Russian forces kept up their artillery barrage in the eastern Donetsk region, targeting towns and villages, according to regional governor Pavlo Kyrylenko.
In Bakhmut, a key city on the front line of the Russian offensive, the shelling damaged a hotel and caused casualties, Kyrylenko said. A rescue operation was under way.
Amid Moscow’s push to take full control of the eastern Donetsk and Luhansk regions, Russian have gained marginal ground northeast of Bakhmut, according to a Washington D.C.-based think tank.
Russian forces, however, are unlikely to occupy significant additional territory in Ukraine “before the early autumn,” the Institute for the Study of War said.
Ukrainian President Volodymyr Zelenskyy claimed that Russian military losses have climbed to nearly 40,000, adding that tens of thousands more were wounded and maimed. His claim couldn’t be independently verified.
The Russian military last reported its losses in March, when it said that 1,351 troops were killed in action and 3,825 were wounded.
In other developments:
— The governor of Dnipropetrovsk, in the central eastern area of Ukraine, said that the Russian forces have struck two regions with artillery. Gov. Valentyn Reznichenko said that in the town of Marhanets, a woman was wounded and several apartment buildings, a hospital and a school were damaged by the shelling.

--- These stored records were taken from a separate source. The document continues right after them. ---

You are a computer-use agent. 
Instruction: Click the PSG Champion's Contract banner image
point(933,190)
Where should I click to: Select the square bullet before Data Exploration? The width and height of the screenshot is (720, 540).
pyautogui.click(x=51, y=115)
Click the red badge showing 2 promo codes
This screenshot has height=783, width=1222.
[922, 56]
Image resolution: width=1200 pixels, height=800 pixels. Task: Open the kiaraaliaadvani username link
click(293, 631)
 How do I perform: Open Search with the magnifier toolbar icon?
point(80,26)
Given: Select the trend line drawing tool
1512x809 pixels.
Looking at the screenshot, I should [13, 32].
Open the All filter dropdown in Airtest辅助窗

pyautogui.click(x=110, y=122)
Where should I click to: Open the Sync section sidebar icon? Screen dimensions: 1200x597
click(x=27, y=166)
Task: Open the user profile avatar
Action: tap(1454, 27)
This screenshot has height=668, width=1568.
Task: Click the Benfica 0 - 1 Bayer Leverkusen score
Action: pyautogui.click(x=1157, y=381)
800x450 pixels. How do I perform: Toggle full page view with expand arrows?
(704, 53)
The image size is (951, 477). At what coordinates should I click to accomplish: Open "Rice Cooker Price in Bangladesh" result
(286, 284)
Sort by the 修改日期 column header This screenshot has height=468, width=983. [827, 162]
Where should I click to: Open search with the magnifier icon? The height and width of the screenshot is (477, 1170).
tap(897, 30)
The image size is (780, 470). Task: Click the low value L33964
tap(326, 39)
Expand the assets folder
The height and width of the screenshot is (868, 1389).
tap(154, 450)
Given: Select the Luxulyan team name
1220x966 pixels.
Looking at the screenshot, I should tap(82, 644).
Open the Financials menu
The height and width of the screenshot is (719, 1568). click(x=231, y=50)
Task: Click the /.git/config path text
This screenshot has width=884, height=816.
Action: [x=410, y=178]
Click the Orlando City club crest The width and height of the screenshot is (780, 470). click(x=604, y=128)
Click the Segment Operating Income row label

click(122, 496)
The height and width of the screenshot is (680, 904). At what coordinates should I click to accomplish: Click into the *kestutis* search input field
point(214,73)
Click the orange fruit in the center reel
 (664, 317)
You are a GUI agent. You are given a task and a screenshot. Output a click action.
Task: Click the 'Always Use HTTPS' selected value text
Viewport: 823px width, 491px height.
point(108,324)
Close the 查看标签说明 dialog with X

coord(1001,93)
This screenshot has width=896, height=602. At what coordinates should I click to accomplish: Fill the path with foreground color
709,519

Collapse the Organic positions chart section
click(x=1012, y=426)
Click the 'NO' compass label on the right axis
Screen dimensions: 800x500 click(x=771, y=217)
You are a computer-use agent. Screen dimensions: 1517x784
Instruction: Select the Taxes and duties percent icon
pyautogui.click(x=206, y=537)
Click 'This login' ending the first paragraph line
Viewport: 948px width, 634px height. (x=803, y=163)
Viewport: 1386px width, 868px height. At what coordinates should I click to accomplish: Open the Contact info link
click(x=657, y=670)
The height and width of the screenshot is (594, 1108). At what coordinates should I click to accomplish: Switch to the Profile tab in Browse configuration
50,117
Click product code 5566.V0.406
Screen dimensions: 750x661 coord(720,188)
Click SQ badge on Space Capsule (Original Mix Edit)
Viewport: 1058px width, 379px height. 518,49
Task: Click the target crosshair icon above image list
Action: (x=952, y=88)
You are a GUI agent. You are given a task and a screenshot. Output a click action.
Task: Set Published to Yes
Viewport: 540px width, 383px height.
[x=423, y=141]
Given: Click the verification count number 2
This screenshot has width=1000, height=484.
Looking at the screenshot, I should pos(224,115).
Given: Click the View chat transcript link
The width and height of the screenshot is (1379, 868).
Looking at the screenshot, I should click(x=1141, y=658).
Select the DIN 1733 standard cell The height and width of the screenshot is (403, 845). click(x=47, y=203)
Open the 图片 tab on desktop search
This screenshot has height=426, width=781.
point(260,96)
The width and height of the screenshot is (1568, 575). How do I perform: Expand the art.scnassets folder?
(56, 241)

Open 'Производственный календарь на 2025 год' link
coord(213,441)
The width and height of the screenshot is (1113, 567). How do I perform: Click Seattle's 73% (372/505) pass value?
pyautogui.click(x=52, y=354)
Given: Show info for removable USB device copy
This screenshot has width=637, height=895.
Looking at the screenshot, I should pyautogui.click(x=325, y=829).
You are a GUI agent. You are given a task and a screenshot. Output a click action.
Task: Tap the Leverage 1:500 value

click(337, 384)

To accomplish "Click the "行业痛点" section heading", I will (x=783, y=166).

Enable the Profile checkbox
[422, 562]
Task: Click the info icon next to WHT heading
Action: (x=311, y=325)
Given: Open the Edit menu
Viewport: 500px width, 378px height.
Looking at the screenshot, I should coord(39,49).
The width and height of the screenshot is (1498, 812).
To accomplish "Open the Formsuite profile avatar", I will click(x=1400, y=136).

— Six people were wounded when the city of Kharkiv, in the northeast, came under shelling overnight, according to the city mayor, Ihor Terekhov.
— British Prime Minister Boris Johnson on Tuesday presented Ukrainian President Volodymyr Zelenskyy with the Sir Winston Churchill Leadership Award, drawing comparisons between the two leaders in times of crises. Zelenskyy accepted the award by video link during a ceremony at Johnson’s London office that was attended by members of the Churchill family, Ukrainian Ambassador Vadym Prystaiko and Ukrainians who have received training from British soldiers.